## What the task asks
Look through the records that follow. Copy every line containing the word "below".

Data extracted from a collection

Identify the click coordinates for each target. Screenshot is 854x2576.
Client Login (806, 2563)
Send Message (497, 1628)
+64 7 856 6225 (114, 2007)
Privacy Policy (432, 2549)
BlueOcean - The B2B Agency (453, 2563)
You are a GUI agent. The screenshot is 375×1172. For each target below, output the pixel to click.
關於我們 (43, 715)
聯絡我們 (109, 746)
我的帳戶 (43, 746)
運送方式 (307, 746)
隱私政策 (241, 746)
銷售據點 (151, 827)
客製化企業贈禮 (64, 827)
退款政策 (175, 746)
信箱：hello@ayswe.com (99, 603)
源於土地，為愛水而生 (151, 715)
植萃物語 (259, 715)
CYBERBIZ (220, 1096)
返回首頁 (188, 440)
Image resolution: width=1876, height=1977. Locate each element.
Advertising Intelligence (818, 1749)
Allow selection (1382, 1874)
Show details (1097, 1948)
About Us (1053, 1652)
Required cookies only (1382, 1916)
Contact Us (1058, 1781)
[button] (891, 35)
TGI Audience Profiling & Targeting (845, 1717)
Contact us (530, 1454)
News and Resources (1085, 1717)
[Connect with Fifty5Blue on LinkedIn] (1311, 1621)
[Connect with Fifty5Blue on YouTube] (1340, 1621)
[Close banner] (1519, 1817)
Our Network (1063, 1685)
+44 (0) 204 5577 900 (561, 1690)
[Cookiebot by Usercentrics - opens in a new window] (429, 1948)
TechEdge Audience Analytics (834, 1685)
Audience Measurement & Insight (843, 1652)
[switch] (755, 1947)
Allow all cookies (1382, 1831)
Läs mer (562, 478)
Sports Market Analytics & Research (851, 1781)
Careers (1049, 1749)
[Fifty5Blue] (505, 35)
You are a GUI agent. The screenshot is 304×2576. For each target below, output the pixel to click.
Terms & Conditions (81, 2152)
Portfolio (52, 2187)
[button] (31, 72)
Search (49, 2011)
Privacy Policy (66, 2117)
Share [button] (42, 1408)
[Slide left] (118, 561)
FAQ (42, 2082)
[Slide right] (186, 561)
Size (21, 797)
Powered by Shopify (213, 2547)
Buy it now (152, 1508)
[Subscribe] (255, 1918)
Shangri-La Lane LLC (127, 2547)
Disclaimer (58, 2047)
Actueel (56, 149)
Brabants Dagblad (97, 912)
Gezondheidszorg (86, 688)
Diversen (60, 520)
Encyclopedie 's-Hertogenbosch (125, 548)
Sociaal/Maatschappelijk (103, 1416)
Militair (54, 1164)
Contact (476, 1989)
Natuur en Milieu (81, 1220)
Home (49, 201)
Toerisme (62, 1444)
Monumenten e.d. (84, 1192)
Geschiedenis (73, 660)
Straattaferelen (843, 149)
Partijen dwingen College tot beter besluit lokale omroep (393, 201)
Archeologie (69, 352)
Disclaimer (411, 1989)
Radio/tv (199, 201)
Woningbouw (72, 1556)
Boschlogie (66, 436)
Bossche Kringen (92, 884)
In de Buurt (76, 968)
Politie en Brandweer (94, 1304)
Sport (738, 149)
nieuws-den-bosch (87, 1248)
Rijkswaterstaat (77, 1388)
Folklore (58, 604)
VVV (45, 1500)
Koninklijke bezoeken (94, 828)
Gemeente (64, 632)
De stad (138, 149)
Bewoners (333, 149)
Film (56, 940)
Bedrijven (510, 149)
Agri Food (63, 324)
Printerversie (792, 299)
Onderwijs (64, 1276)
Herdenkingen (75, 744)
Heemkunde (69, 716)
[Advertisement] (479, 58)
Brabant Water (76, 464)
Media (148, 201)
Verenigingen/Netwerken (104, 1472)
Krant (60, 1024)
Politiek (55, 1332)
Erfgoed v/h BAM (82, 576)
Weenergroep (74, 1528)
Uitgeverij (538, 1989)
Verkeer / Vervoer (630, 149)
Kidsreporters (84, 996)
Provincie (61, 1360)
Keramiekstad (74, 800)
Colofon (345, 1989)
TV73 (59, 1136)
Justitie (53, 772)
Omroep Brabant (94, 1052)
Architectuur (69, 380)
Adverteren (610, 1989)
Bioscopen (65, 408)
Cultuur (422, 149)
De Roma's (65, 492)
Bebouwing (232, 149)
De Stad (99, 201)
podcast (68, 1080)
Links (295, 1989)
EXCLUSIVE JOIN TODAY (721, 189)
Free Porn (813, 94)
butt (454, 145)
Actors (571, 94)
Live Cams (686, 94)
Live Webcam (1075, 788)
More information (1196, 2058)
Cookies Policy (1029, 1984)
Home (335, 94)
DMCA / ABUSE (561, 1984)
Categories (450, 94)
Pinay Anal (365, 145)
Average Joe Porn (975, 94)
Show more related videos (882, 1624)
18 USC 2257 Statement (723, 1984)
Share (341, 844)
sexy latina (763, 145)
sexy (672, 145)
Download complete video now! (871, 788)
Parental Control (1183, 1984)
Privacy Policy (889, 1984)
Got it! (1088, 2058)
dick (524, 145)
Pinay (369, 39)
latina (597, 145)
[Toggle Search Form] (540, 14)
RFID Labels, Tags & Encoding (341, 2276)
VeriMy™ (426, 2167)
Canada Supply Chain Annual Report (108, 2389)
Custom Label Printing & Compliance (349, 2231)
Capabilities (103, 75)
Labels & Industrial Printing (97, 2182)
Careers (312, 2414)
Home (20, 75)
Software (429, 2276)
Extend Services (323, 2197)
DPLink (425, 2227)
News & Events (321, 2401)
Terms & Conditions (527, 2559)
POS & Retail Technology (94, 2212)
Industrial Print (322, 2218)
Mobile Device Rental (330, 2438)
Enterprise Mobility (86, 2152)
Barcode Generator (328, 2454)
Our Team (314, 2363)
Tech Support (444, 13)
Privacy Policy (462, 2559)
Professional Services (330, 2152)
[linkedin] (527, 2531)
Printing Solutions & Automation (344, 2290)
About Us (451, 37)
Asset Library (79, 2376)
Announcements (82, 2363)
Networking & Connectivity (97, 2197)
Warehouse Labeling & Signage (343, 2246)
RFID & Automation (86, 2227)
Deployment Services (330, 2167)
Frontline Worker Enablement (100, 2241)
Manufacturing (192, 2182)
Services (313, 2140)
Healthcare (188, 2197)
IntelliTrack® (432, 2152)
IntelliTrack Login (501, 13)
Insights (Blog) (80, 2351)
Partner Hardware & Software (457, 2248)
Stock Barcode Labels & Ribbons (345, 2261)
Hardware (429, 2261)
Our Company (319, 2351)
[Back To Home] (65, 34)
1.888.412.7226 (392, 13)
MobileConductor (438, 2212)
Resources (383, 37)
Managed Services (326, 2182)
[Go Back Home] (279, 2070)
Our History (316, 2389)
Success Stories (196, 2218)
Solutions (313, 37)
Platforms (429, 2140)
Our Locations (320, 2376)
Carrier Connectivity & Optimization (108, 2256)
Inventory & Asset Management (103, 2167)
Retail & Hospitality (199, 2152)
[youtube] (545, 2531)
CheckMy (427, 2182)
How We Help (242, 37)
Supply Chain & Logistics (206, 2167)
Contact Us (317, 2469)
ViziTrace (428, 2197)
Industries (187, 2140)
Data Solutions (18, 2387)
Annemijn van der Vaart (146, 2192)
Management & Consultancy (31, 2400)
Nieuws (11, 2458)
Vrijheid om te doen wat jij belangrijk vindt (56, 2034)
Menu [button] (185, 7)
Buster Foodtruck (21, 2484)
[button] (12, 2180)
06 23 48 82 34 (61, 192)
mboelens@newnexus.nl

## Solution for this task
You are a GUI agent. The screenshot is 375×1172. For each target below, output the pixel to click.
You are a GUI agent. The screenshot is 304×2576. For each target below, output the pixel to click.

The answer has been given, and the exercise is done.